HorrorPops lead singer Patricia Day is pretty much what you’d get if Dr. Moreau cloned Gwen Stefani, cut her genes with a possessed Joan Jett, and then gave her a pair of monster-sized testicles. Consequently, her vocals are like messing around with the hot tattooed chick propping up the bar — it feels great, but you want to shower afterwards.

HorrorPops’ music, on the other hand, isn’t quite as endearing or freaky on the first or second listen, but by the third or fourth time you discover you’re actually looking forward to crawling into the metaphorical sack with them. Unfortunately, these Danish psychobilly revolutionaries — revolutionary simply because they dwell more on substance than supernatural themes and frigging monsters — suffer for their lack of initial catchiness, with songs obviously more at home onstage than in the studio.
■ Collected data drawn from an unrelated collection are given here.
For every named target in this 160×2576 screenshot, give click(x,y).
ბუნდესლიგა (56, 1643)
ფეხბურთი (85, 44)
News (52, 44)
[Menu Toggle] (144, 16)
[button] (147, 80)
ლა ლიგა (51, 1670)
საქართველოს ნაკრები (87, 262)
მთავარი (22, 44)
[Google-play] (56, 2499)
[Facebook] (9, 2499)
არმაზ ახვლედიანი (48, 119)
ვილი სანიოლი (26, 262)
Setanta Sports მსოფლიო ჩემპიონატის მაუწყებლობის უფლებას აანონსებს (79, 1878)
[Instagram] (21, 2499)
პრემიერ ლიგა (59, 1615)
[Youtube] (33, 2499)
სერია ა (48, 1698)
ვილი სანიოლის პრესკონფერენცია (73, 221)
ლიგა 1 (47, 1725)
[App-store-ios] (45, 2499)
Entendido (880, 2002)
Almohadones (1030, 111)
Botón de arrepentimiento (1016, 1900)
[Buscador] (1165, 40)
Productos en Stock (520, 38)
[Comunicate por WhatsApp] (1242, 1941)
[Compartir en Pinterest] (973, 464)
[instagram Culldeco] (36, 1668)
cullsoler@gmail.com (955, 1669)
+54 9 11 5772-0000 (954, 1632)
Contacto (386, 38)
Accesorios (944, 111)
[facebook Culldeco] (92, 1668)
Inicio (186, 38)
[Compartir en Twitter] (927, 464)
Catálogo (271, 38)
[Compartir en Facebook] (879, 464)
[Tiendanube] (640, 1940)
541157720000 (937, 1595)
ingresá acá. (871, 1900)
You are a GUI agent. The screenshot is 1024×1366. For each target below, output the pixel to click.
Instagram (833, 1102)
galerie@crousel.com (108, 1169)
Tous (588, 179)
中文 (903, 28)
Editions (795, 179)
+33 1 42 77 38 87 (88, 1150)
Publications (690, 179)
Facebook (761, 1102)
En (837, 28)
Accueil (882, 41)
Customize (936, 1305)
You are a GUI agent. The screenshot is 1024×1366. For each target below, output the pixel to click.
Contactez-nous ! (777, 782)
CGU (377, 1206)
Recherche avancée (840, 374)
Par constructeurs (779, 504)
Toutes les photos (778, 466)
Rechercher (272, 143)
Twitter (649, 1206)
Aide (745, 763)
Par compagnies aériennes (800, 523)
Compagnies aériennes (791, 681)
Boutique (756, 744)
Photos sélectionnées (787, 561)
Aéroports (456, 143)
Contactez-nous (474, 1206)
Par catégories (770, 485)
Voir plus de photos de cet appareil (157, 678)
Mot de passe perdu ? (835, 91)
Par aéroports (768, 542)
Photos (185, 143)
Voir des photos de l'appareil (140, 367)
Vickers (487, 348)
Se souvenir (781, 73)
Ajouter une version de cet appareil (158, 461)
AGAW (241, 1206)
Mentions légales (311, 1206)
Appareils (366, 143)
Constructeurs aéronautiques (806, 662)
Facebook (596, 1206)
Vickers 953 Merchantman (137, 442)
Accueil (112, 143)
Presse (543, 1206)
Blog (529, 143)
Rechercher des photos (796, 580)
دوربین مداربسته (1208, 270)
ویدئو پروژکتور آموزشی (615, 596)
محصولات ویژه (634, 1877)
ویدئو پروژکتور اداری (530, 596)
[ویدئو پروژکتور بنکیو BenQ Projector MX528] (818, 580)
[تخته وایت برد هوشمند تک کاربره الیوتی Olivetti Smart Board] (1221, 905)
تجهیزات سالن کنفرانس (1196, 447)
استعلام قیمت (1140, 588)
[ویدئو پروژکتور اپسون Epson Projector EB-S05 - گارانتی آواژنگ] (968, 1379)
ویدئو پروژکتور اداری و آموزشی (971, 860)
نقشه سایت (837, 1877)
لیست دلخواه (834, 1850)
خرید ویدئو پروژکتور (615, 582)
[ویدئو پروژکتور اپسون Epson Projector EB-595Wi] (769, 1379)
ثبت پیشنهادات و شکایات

Only a few tracks of this collection (produced by Bad Religion’s Brett Gurewitz) stand out right off the bat, such as “Undefeated” and “Caught in a Blonde” — both of which would’ve had an ’80s Jett strutting through the videos — and the album’s most contagious number, “Walk Like a Zombie.” It’s standard rockabilly fare with a wicked infusion of early-’60s doo-wop: “And you wanna hold hands in the cemetery/And you wanna be lost for all eternity.”

Bring it on!
HorrorPops
(Hellcat Records)

The opener, “Freaks in Uniforms,” is a big middle-finger salute to the scenesters who expect HorrorPops to play by some unspoken rules of conformity: “A zombified closed community/A brainwashed breed of hypocrisy/It’s misguided loyalty!” The rest of the album breathes new life into the dying genre of psychobilly, but it takes so long to kick in, many listeners will never notice.